### Listed records:
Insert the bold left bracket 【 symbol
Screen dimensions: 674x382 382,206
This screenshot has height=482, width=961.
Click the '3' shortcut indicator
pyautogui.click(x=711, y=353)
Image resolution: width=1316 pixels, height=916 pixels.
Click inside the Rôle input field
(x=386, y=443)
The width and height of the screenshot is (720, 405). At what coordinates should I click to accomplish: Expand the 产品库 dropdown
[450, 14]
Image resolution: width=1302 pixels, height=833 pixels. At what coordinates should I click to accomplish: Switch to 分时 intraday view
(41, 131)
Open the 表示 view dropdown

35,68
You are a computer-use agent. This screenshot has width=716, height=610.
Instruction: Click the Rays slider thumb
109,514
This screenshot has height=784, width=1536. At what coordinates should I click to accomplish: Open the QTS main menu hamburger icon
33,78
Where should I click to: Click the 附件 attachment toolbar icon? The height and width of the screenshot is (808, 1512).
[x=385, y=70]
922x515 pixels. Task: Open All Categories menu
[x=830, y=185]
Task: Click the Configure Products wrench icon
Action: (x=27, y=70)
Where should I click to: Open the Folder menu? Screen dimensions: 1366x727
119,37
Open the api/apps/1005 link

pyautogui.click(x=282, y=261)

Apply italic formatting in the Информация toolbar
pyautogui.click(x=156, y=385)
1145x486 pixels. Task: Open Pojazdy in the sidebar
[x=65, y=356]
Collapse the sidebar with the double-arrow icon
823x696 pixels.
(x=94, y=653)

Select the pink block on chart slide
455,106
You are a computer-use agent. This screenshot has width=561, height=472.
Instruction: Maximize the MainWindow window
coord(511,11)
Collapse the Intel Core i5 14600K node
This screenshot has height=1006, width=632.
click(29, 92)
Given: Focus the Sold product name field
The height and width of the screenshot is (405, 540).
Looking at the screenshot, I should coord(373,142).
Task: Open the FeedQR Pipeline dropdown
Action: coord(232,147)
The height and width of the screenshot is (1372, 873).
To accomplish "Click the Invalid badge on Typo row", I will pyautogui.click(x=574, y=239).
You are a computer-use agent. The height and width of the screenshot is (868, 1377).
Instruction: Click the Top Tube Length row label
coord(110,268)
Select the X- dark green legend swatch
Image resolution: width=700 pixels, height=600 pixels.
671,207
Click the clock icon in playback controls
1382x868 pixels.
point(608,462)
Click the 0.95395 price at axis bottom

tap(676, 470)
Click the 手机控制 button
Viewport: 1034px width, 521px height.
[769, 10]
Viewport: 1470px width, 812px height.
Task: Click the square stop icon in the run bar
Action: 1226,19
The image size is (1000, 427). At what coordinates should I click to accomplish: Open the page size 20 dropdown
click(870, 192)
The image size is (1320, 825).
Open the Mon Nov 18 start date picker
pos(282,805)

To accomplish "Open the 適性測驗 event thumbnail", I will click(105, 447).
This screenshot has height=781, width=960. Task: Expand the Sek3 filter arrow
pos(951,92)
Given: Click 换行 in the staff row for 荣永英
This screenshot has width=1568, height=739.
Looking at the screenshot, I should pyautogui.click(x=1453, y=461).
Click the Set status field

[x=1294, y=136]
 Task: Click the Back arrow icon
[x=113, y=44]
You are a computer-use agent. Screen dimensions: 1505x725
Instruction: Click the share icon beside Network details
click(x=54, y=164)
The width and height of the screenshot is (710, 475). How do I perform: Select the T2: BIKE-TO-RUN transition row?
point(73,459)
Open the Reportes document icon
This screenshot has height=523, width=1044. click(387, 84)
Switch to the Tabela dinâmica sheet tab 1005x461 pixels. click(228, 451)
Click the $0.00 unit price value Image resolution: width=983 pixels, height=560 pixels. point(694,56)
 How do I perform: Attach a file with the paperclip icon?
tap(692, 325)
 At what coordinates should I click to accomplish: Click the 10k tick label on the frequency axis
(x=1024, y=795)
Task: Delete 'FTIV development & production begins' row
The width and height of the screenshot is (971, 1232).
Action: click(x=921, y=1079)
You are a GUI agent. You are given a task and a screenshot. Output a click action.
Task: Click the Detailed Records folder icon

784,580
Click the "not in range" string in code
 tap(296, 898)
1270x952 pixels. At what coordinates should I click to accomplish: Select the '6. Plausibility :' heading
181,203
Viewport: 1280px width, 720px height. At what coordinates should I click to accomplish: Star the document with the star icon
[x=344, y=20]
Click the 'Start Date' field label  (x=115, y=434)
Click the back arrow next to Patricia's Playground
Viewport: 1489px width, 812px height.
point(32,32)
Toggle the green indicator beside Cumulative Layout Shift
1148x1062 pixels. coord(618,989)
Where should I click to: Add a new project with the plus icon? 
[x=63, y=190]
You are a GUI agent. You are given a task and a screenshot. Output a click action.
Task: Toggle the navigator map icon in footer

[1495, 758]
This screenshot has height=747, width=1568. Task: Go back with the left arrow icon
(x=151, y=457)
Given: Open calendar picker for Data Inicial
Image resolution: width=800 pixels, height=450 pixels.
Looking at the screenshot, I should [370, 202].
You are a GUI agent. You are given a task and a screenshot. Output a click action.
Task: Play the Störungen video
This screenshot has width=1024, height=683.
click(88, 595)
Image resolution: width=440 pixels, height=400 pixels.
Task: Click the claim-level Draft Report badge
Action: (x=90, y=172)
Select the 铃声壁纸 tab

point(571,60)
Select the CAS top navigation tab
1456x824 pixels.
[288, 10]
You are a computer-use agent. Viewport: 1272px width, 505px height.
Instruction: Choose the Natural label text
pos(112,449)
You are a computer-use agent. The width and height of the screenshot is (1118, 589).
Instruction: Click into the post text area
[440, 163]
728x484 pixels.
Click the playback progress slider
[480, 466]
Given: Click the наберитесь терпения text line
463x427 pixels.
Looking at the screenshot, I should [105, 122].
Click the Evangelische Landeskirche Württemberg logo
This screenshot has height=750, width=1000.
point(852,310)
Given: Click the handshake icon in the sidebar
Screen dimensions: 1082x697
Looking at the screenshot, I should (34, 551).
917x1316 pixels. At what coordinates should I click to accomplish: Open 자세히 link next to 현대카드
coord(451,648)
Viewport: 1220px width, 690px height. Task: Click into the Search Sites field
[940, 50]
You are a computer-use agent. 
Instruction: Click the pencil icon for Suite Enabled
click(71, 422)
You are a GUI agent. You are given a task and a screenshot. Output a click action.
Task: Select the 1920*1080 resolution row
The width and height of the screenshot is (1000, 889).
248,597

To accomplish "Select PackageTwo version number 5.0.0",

### Task to complete:
Above are the records; repeat exactly the lines from the one holding "Open the api/apps/1005 link" down to the one holding "You are a computer-use agent. The height", end lines included.

### Result for this exercise:
Open the api/apps/1005 link

pyautogui.click(x=282, y=261)

Apply italic formatting in the Информация toolbar
pyautogui.click(x=156, y=385)
1145x486 pixels. Task: Open Pojazdy in the sidebar
[x=65, y=356]
Collapse the sidebar with the double-arrow icon
823x696 pixels.
(x=94, y=653)

Select the pink block on chart slide
455,106
You are a computer-use agent. This screenshot has width=561, height=472.
Instruction: Maximize the MainWindow window
coord(511,11)
Collapse the Intel Core i5 14600K node
This screenshot has height=1006, width=632.
click(29, 92)
Given: Focus the Sold product name field
The height and width of the screenshot is (405, 540).
Looking at the screenshot, I should coord(373,142).
Task: Open the FeedQR Pipeline dropdown
Action: coord(232,147)
The height and width of the screenshot is (1372, 873).
To accomplish "Click the Invalid badge on Typo row", I will pyautogui.click(x=574, y=239).
You are a computer-use agent. The height and width of the screenshot is (868, 1377).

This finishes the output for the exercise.